> _What you will do_
Reply with one number: the count of lines in the records below that hold "computer".
───── Given data
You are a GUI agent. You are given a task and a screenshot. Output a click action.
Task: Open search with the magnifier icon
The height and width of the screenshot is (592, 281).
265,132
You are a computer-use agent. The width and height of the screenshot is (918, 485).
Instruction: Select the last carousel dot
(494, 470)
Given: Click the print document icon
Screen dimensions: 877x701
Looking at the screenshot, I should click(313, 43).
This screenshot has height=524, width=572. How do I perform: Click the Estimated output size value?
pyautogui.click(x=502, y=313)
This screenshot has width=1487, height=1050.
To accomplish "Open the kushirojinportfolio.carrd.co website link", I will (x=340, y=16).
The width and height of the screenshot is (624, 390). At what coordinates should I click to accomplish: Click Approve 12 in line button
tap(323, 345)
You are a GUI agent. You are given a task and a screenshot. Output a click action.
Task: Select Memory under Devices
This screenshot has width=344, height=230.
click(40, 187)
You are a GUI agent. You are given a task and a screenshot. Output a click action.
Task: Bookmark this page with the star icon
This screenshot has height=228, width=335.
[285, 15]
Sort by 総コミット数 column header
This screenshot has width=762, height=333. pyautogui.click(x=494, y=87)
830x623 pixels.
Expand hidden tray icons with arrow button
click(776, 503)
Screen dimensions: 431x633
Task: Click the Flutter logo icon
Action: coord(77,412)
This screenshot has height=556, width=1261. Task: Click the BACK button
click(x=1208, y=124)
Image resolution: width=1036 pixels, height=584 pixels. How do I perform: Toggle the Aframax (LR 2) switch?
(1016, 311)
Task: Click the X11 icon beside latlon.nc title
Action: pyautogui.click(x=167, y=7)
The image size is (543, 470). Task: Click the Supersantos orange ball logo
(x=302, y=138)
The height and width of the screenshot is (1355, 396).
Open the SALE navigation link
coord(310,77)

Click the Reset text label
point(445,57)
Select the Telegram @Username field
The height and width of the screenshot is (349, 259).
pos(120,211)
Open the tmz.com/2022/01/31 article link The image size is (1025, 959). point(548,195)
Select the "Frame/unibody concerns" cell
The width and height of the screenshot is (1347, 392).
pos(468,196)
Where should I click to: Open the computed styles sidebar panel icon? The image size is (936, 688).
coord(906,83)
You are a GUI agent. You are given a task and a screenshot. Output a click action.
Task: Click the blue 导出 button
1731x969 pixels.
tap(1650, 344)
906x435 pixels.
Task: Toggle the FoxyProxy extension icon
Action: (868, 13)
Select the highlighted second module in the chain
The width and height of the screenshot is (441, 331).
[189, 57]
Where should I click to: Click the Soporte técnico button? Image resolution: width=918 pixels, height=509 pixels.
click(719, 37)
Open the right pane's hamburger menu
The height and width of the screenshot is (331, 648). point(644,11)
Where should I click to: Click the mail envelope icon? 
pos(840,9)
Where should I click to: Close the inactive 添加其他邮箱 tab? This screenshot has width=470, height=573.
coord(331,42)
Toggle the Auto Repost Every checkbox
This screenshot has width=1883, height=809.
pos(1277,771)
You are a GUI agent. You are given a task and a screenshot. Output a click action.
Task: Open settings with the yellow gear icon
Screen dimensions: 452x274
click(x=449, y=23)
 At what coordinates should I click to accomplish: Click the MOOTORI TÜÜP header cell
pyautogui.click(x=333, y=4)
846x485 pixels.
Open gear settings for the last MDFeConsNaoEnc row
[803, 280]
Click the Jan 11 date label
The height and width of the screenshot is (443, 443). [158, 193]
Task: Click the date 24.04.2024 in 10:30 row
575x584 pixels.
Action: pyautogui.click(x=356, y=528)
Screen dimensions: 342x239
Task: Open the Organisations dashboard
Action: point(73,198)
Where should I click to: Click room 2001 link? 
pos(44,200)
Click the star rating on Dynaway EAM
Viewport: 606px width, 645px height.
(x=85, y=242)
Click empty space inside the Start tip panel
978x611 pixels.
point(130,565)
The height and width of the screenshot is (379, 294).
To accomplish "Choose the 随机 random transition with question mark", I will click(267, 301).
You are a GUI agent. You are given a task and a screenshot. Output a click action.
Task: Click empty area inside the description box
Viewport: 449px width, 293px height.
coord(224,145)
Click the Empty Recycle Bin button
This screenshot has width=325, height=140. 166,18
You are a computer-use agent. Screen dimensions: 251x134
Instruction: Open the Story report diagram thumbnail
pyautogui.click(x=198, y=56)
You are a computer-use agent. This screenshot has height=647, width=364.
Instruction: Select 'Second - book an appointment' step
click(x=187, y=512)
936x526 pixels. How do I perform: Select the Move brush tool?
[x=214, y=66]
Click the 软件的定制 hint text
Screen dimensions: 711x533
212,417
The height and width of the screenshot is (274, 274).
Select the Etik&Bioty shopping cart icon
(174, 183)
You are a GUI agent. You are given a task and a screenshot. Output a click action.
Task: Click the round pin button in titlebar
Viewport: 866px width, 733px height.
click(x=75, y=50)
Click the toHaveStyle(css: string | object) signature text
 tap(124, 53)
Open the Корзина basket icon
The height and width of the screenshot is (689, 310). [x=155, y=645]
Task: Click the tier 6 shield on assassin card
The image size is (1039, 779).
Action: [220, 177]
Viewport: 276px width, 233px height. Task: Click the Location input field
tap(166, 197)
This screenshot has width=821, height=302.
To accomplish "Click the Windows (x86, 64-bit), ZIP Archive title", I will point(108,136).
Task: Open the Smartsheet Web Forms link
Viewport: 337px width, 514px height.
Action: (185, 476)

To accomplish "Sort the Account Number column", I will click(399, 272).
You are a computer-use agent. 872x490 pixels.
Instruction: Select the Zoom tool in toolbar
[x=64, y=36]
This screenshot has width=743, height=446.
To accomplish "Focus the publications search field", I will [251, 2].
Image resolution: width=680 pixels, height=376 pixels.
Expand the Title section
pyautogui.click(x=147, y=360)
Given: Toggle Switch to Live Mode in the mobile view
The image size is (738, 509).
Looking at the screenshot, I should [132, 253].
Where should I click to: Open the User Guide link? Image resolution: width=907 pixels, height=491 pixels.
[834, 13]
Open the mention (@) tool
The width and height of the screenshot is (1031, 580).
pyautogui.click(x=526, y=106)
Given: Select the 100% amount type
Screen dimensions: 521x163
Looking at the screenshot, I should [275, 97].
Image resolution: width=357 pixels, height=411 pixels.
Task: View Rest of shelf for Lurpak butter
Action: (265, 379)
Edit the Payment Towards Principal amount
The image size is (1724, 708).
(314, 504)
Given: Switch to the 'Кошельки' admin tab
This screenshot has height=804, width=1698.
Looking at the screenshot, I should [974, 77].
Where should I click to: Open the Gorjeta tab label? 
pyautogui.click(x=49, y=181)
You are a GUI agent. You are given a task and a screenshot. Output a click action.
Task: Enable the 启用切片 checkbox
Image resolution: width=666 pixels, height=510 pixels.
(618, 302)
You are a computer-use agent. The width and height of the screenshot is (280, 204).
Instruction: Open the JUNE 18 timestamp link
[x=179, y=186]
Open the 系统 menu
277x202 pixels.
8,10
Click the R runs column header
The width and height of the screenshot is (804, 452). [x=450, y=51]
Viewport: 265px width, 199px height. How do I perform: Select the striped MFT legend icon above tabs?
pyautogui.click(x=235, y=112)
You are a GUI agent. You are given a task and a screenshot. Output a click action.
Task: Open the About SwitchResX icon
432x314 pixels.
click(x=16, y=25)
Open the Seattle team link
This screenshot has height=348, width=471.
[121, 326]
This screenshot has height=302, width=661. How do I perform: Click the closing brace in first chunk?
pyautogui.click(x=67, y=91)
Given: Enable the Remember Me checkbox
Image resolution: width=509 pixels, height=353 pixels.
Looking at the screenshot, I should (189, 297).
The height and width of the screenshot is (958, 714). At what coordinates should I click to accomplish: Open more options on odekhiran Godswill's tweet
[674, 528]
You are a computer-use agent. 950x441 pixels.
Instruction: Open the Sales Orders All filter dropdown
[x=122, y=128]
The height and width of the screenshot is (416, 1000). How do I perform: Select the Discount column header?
──────────
> _Task response_
6